Apollo lunar science experiment

The Lunar Surface Magnetometer (LSM) was a lunar science experiment with the aim of providing insights into the interior of the Moon and how its latent magnetic field interacts with the solar wind. It was deployed on the Moon as part of Apollo 12, Apollo 14 and Apollo 16 missions.

== Background ==
Two lunar orbital satellites, Luna 10 and Explorer 35, laid much of the groundwork for a working understanding of the Moon's magnetic field. They established that the Moon has at best little more than a remnant field, and at worst no intrinsic magnetic field at all. Those spacecraft's instruments were not sensitive enough, and too far from the Moon's surface to distinguish between these two possibilities. In addition to these two missions, analysis had been conducted on regolith samples brought back from the Moon by Apollo 11. This analysis established some of the surface materials' magnetic properties.

== Instrument ==
A lunar magnetometer experiment had a number of requirements that shaped its capabilities. The instrument needed to be able to operate during the lunar night since it was believed the collection of data from a full lunar rotation would be required. The instrument also needed to be able to perform its own self-calibrations on a regular cadence to account for wide temperature ranges experienced over a long period of time.

The instrument's main magnetic measurements were calculated from three Ames fluxgate magnetometer sensor heads, located at the end of three 100 cm booms, positioned perpendicular to each other. Each sensor consists of a flattened toroidal core made of permalloy tape placed inside a wound sensing element. The sensors could be gimballed by motors, controlled either from commands sent from Earth or from commands generated by the Apollo Lunar Surface Experiments Package (ALSEP). These sensors were thermally controlled by thermistors driving the operation of resistance heaters. Alignment and positional measurement of the instrument were provided by two features: the onboard gravimeters that measured the tilt-angle of the magnetometer, and a sundial or "shadowgraph" that enabled astronauts to take an azimuthal reading. The sensor booms were folded to facilitate easier stowage and reduced strain during transportation during flight. When deployed, the three sensors were situated 75 cm above the ground at a 35-degree angle from the surface.
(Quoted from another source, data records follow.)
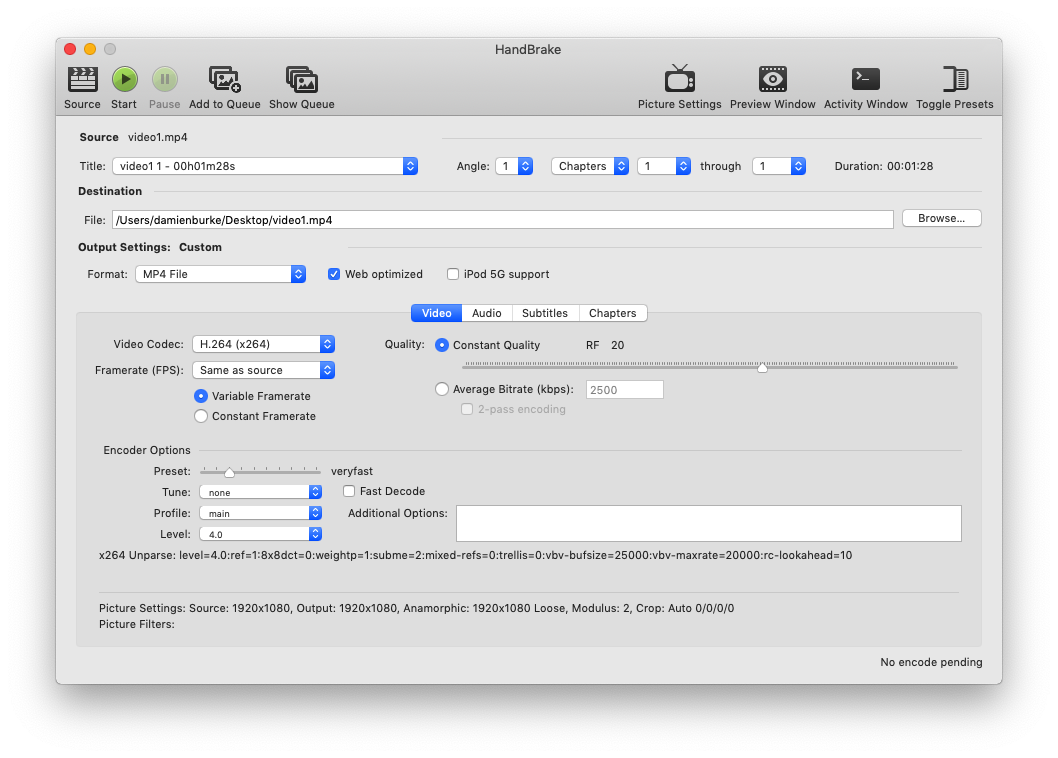Click the Add to Queue icon
The image size is (1058, 758).
click(224, 80)
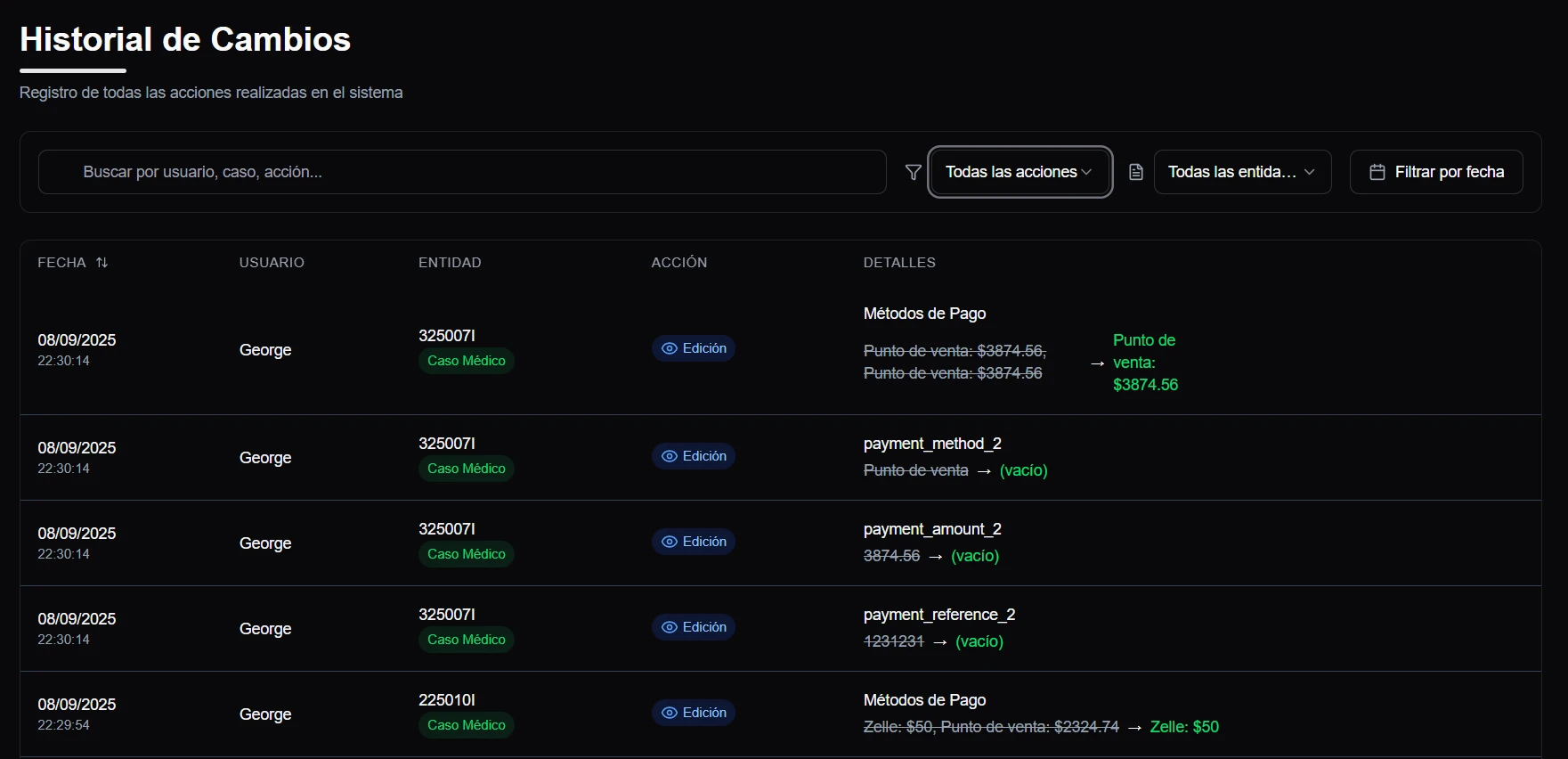This screenshot has width=1568, height=759.
Task: Click the eye icon in payment_amount_2 row's badge
Action: pyautogui.click(x=670, y=542)
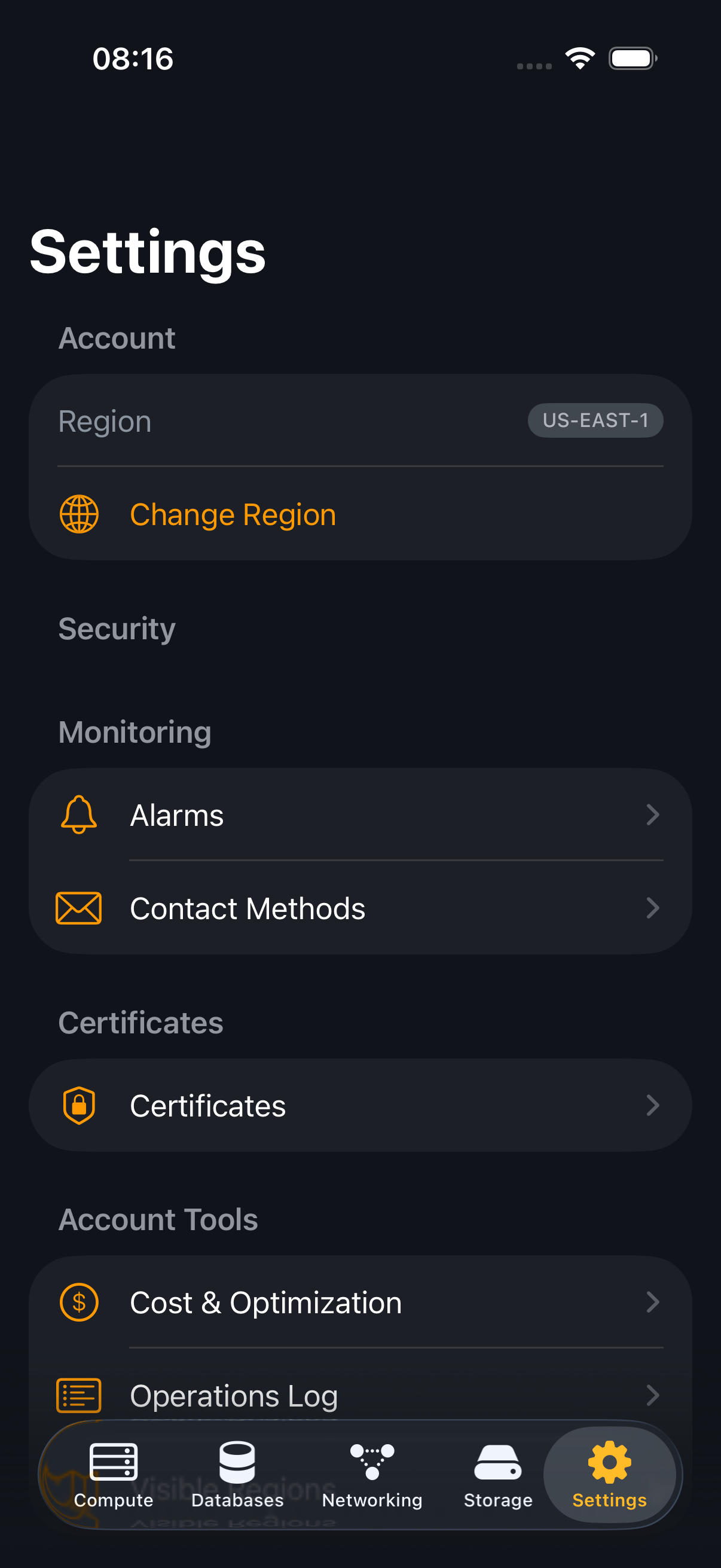The height and width of the screenshot is (1568, 721).
Task: Tap the US-EAST-1 region badge
Action: tap(595, 420)
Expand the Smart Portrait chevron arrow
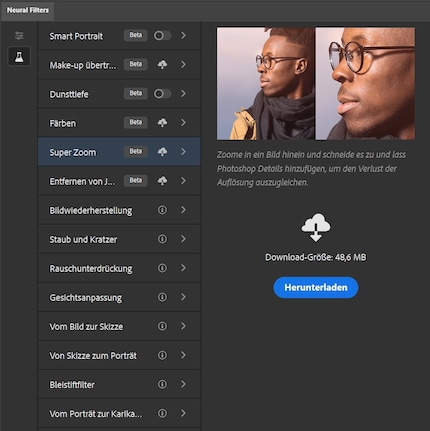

To be able to measure the magnetic properties of the Moon as a whole, instrument placement would need to avoid any localised nickel-iron/stoney-iron material. If this material was magnetized or capable of producing localised induction fields, this would result in incorrect readings of the Moon-wide magnetic field.

The magnetometer received its power from a 70 watt radioisotope thermoelectric generator that provided power to a number of ALSEP instruments which enabled the LSM to operate both day and night. The instrument would on average use 3 watts of power. Power and a connection to the ALSEP radio transmitter were made available via a 15 m ribbon cable.

== Deployment and missions ==

=== Apollo 12 ===
The first LSM was fully deployed and activated on the Moon at 14:40 UTC November 19, 1969, by astronauts Charles Conrad and Alan Bean, within the Oceanus Procellarum. In the selenographic coordinate system, the instrument was located at 23.35W and 2.97S. The instrument returned the first measurements of a magnetic field intrinsic to the Moon, rather than induced by the solar wind. The instruments detected a field strength of 32-36 nanotesla that was likely produced mainly by a nearby localised magnetised body, between 200 m and 200 km from the magnetometer. This was due to constraints on the lunar magnetic dipole strength due to measurements made simultaneously by Explorer 35, and the ruling out of other artificial sources due to their size. The instrument likely detected a field effect caused by the hydromagnetic flow of the solar wind as it passed the Moon.

=== Apollo 16 ===
While the instrument carried on Apollo 16 was similar to that on Apollo 12, its sensors were upgraded with high stability cores developed by the Naval Ordnance Laboratory.